Example 1
The subgroup $\{0,3\}$ of $\mathbb Z_6$ is a normal subgroup
I know it's a subgroup because the element $3\in\mathbb Z_6$ generates $\{0,3\}$ under addition
$\langle 3\rangle=(0,3)$ and the order is $2$ since we are back to the identity. But is it normal? I don't know how to prove/disprove it.
Example 2
The subgroup $\{e,h\}$ where $h$ is a reflection of $D_3$ is a normal subgroup.
Normally I would check if $\frac{|G|}{|H|}=2$ to show they are normal.

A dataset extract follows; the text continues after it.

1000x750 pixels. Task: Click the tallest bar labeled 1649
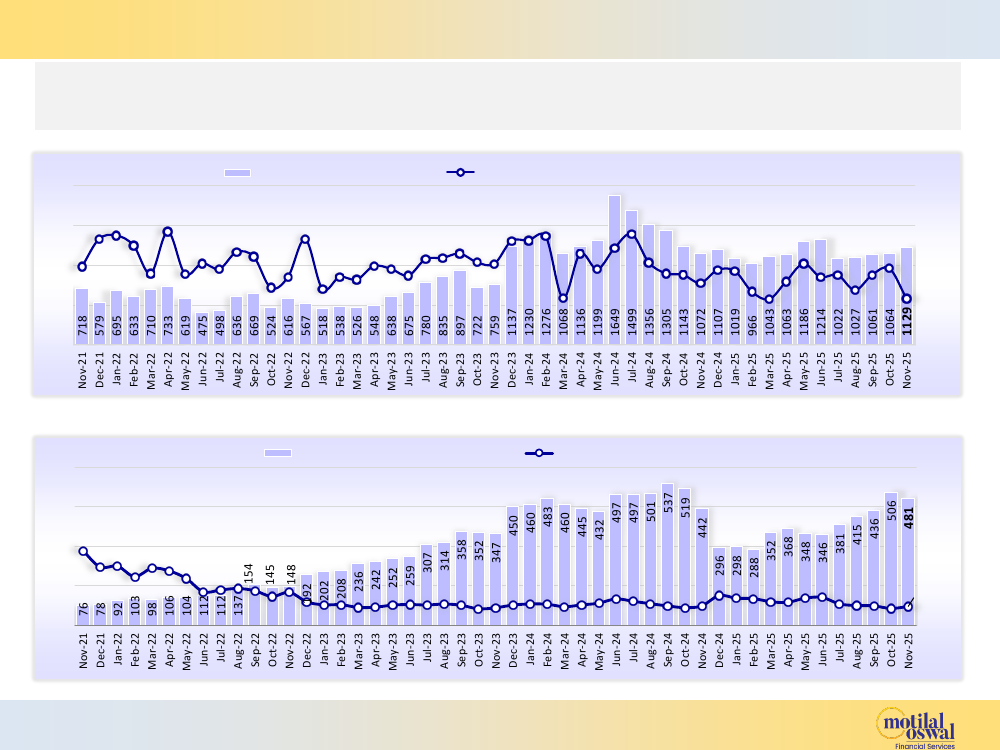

The usual test for normality of a subgroup $H \leq G$ is to check one of the following:
\begin{align*}gH = Hg \text{ for all }g \in G &\iff gHg^{-1} \subseteq H \text{ for all }g \in G \\ &\iff ghg^{-1} \in H \text{ for all }g \in G\text{ and }h \in H.\end{align*}
Of course, in an abelian group, the computations are all quite nice (for example, what is $ghg^{-1}$, only knowing that $g$ and $h$ belong to an abelian group?).
The result that $H \lhd G$ whenever $\lvert G : H\rvert = 2$ is a nice easy test for normality, but it too stems from the above criteria. You should keep the description normal subgroups are precisely those fixed by conjugation in mind.
If you're claiming that Example $2$ above is actually a normal subgroup, you should re-think that. Recall that $D_3 \cong S_3$, and think about what happens when you conjugate a $2$-cycle by anything.